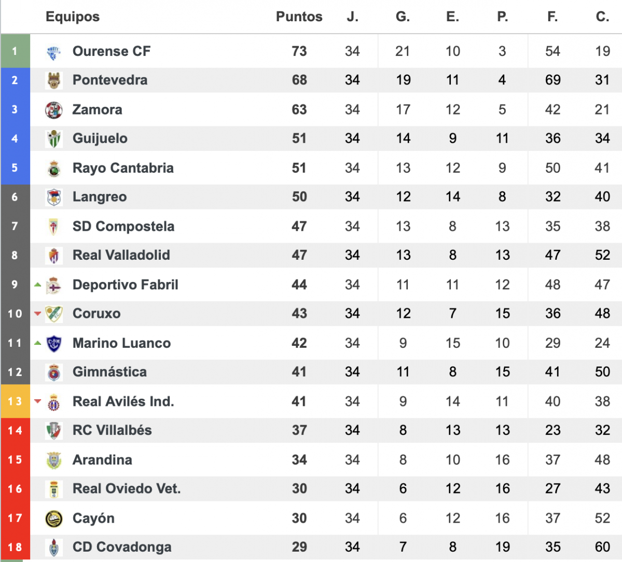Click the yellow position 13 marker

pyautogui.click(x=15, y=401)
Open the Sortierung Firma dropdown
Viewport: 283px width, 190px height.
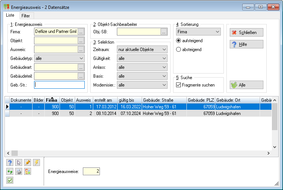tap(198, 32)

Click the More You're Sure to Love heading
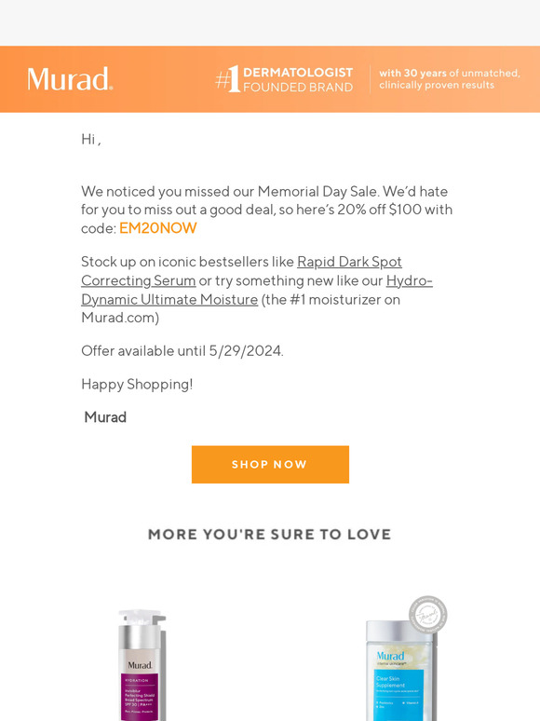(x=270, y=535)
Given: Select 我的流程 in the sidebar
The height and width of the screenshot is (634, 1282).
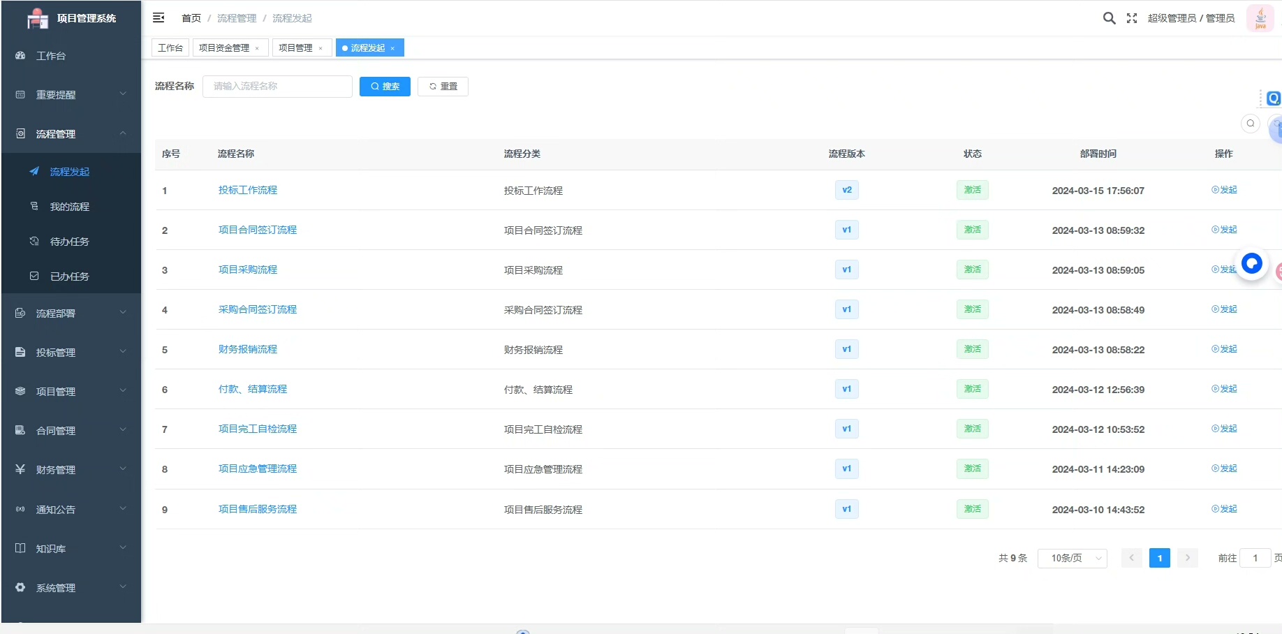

━━━━━━━━━━━━━━━━━━━━

== Problem statement ==
Copy exactly, and copy only, the lines from the one bearing "Open the Sortierung Firma dropdown" through the closing line of the material, with both ends kept and pictures removed.

== Exercise solution ==
Open the Sortierung Firma dropdown
Viewport: 283px width, 190px height.
tap(198, 32)

Click the More You're Sure to Love heading
(x=270, y=535)
Given: Select 我的流程 in the sidebar
The height and width of the screenshot is (634, 1282).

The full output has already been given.